An RAF technician who left a colleague with devastating injuries after attacking him in a Stamford nightclub has been jailed for 18 months.

David Reynolds, a qualified amateur boxing coach, struck his victim Lee Fullerton with a single punch which knocked him to the floor during the attack in the toilets of the Central Nightclub, Lincoln Crown Court heard.

Sgt Fullerton, who was on a night out with colleagues at RAF Wittering on a joint birthday and leaving party, fell instantly, striking his head on the metal edge of the urinal.

Phil Howes, prosecuting, said the victim was knocked out cold. He had to be taken out by ambulance staff on a spinal board and after being taken to hospital in Peterborough was transferred to Addenbrookes Hospital in Cambridge with severe brain injuries.

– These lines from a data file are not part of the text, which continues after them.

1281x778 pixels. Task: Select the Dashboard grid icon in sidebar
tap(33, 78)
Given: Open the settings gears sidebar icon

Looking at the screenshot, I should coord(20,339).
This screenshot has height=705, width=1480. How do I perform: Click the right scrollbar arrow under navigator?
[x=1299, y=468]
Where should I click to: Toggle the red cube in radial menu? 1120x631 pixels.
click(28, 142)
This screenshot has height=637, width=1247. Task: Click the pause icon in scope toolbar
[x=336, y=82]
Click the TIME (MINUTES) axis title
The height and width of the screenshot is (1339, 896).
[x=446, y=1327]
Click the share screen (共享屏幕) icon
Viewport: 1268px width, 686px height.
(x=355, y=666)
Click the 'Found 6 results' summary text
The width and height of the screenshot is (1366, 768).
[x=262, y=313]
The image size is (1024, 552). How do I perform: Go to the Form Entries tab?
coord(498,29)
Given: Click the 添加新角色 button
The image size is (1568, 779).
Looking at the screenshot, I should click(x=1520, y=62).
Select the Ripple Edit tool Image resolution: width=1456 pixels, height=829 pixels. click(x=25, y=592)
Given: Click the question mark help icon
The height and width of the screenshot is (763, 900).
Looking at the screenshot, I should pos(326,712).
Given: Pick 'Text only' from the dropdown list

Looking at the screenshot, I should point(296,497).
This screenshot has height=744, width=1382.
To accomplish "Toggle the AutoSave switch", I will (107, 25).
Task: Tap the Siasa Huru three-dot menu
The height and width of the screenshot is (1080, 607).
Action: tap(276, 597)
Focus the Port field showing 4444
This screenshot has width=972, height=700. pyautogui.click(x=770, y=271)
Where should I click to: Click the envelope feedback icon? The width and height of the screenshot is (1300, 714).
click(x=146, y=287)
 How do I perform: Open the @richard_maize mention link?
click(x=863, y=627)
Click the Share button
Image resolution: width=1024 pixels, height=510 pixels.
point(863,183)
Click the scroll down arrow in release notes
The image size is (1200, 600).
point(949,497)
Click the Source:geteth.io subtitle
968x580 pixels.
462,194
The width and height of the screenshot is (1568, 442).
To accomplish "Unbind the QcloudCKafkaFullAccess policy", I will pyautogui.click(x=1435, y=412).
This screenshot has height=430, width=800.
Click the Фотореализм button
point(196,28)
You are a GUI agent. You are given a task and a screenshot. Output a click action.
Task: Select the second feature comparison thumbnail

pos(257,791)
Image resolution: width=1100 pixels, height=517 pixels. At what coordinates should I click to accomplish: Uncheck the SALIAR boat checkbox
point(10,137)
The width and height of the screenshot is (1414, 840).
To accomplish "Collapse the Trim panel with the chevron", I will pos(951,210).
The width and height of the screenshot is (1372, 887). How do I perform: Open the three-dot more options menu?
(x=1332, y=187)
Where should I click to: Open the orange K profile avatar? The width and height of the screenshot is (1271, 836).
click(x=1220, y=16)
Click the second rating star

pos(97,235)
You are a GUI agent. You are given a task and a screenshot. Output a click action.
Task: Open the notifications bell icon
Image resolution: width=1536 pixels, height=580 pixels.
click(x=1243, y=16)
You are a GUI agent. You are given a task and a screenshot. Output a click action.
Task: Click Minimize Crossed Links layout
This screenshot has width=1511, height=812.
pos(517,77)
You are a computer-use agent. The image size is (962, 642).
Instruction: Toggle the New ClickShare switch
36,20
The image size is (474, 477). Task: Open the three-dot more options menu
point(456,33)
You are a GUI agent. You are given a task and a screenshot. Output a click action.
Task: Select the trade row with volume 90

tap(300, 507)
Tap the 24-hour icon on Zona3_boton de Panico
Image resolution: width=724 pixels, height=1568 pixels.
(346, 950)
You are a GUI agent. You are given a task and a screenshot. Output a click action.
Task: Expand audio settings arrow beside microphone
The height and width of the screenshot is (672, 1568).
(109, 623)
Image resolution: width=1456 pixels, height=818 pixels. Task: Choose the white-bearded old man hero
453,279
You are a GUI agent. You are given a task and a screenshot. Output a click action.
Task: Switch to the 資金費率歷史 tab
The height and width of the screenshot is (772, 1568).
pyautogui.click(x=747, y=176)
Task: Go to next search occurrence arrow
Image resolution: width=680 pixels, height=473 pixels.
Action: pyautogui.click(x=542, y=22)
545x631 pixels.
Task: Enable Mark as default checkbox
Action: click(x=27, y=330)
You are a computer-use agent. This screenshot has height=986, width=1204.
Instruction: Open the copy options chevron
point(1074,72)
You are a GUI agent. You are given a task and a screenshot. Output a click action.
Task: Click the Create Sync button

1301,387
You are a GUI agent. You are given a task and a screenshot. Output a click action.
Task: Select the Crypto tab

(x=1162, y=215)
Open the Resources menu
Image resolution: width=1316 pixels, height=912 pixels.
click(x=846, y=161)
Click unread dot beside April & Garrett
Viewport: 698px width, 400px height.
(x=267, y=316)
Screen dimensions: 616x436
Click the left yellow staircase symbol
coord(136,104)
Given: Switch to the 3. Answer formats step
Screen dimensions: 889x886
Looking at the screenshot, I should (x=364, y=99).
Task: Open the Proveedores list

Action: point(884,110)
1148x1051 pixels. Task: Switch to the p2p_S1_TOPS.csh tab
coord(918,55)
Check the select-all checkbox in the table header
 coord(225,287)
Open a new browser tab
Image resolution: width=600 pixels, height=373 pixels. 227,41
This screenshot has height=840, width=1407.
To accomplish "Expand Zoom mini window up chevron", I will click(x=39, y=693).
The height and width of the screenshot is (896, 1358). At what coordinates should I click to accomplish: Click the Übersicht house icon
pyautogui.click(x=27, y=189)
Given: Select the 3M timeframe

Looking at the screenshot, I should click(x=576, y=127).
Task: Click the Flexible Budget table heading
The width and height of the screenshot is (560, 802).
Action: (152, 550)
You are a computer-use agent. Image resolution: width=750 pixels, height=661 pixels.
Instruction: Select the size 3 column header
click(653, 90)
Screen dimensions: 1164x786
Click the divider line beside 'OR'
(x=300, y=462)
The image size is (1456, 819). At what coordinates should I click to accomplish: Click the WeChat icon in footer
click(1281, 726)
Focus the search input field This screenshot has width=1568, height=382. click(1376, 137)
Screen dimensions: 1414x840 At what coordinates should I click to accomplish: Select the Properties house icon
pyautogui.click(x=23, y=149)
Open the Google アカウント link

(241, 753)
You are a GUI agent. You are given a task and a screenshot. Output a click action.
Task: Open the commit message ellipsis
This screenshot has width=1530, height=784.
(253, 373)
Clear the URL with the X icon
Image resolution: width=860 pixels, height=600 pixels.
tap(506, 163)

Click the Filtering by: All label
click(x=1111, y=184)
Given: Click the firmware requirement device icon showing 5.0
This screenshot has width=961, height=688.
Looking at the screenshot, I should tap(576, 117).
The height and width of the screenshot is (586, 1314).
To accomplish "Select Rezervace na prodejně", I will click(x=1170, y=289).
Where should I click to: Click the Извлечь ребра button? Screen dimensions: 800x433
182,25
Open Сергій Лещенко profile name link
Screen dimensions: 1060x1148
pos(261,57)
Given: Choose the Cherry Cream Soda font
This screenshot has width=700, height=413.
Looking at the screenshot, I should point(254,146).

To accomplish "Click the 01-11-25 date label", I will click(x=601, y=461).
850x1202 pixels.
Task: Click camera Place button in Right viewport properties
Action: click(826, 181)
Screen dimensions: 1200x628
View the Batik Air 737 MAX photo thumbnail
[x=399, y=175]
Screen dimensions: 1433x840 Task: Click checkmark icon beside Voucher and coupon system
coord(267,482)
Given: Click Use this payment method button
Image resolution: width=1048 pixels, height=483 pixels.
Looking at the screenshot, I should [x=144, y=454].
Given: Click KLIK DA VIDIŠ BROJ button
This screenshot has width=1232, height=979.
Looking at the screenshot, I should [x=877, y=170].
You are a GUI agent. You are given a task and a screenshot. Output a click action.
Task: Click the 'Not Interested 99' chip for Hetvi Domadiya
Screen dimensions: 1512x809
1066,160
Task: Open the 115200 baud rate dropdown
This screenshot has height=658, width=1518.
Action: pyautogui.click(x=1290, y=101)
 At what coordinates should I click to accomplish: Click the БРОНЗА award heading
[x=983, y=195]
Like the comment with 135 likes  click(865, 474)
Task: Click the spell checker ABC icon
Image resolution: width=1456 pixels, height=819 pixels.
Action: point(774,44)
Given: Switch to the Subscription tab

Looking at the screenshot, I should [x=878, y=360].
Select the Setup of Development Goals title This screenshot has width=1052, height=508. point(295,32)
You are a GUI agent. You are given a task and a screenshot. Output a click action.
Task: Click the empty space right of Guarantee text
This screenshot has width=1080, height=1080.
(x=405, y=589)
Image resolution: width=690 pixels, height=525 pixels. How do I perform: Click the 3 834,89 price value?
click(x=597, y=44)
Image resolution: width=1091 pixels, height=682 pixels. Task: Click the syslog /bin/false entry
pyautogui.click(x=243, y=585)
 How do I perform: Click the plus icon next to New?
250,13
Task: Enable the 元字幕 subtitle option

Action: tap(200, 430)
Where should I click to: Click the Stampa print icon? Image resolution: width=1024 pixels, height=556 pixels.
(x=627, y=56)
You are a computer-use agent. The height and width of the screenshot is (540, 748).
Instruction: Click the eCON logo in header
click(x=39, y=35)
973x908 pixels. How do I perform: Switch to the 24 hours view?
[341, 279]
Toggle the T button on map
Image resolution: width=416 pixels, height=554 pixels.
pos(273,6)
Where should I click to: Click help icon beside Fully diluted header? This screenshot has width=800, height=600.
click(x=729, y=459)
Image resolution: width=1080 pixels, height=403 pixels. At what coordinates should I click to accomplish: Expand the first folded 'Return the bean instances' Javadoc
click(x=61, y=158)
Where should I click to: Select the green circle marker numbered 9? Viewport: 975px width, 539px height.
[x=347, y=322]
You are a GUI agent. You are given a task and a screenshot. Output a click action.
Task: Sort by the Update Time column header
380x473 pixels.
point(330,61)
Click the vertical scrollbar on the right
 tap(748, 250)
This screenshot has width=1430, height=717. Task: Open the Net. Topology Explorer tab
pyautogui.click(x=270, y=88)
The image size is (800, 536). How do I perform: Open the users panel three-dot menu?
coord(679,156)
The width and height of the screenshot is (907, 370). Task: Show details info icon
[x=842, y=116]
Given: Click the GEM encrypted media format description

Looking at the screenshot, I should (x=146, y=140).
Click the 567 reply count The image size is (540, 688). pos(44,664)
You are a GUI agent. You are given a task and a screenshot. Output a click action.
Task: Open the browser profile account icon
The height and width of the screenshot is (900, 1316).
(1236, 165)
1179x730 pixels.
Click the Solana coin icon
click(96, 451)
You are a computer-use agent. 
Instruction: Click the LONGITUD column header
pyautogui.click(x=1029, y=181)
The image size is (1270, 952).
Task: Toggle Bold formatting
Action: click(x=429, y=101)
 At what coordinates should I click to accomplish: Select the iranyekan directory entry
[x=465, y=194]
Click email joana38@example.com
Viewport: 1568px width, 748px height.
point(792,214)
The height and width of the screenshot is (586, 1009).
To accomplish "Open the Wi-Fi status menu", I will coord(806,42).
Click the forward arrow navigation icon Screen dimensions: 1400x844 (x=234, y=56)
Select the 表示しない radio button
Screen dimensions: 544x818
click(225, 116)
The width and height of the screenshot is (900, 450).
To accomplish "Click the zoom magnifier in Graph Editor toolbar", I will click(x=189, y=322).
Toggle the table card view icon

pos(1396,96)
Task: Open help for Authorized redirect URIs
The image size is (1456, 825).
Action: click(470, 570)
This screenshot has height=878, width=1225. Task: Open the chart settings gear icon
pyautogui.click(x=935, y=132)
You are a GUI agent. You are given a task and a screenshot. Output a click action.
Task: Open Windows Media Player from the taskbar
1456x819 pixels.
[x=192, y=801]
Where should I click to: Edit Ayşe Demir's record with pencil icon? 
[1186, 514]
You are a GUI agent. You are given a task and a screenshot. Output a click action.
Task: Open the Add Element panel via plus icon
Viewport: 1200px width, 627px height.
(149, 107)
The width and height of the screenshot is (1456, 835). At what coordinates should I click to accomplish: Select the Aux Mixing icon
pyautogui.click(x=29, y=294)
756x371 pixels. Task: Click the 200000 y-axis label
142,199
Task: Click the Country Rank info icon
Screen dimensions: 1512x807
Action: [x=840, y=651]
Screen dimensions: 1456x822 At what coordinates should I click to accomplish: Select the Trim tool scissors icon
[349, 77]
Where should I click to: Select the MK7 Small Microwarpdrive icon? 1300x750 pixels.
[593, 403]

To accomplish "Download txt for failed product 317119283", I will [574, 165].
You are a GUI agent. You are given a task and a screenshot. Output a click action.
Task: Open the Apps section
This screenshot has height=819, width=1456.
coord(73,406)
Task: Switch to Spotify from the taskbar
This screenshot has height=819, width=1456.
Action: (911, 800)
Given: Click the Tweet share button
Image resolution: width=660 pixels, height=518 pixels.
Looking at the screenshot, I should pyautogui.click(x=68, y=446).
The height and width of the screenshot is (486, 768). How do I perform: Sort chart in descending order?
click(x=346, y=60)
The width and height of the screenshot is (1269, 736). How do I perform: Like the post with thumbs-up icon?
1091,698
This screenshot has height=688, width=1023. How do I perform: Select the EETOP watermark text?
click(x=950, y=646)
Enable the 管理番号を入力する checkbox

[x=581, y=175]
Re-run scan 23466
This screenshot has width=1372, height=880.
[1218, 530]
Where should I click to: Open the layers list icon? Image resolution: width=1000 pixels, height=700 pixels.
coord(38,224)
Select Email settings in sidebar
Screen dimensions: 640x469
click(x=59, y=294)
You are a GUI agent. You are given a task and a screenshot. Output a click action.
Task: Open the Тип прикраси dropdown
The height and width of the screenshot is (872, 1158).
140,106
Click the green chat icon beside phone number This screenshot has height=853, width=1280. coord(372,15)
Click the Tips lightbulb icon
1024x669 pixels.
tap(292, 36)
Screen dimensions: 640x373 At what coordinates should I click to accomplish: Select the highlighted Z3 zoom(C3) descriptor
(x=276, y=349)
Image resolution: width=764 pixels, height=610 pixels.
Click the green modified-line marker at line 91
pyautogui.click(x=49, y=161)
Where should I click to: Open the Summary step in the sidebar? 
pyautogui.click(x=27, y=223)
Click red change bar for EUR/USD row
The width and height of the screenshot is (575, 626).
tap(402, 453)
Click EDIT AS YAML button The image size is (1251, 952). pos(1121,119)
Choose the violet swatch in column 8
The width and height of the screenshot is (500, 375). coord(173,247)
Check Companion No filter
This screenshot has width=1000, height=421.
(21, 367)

Sgt Fullerton spent seven days in a critical condition and following his eventual release from hospital he continued his treatment at the armed forces rehabilitation centre at Headley Court.

He returned to duties in December but has been switched to an administration role and currently is only able to work part-time.

Reynolds,33, who at the time was also stationed at RAF Wittering and lived on the base, admitted inflicting grievous bodily harm on February 3, 2012.

Mr Howes said that earlier in the evening Sgt Fullerton and two other men were involved in a fight with Reynolds but that incident ended without any serious injury.

Reynolds later followed Sgt Fullerton into the toilets and threw a left-handed punch which struck the side of Fullerton’s head. A follow-up punch failed to connect.

Mr Howes said: “This was an attack which left the victim with life-changing injuries. It was a pre-meditated retaliation.

“Lee Fullerton suffered major brain injury from the chain of events following the punch. This has had a major impact on his life.

“He was a keen sportsman but he cannot do that any more. He cannot run and he cannot ride a bike. He talks about being a shadow of his former self.”

Gordon Aspden, defending, said Reynolds had drunk eight pints on the night and his judgement was clouded by the amount of alcohol.

He said Reynolds had an excellent service record and was in line for promotion because of his skills as a technician.

“His judgement was clouded by alcohol. He misjudged the situation and struck out. The consequences suffered by Lee Fullerton were not intended by this defendant nor were they foreseen by him.”

Mr Aspden said Reynolds is full of remorse and has now virtually abstained from alcohol.

Judge Michael Heath told Reynolds: “You followed him into the toilets because you wanted revenge for what happened earlier. He was utterly defenceless. He had no opportunity to defend himself.

“This is a case which is so serious that the only sentence I can justify is a custodial sentence, notwithstanding all the good things that have been said about you and notwithstanding that you are a valued member of her majesty’s armed forces.”

Reynolds, who was transferred from Wittering to RAF Waddington following his arrest, now faces dismissal from the service.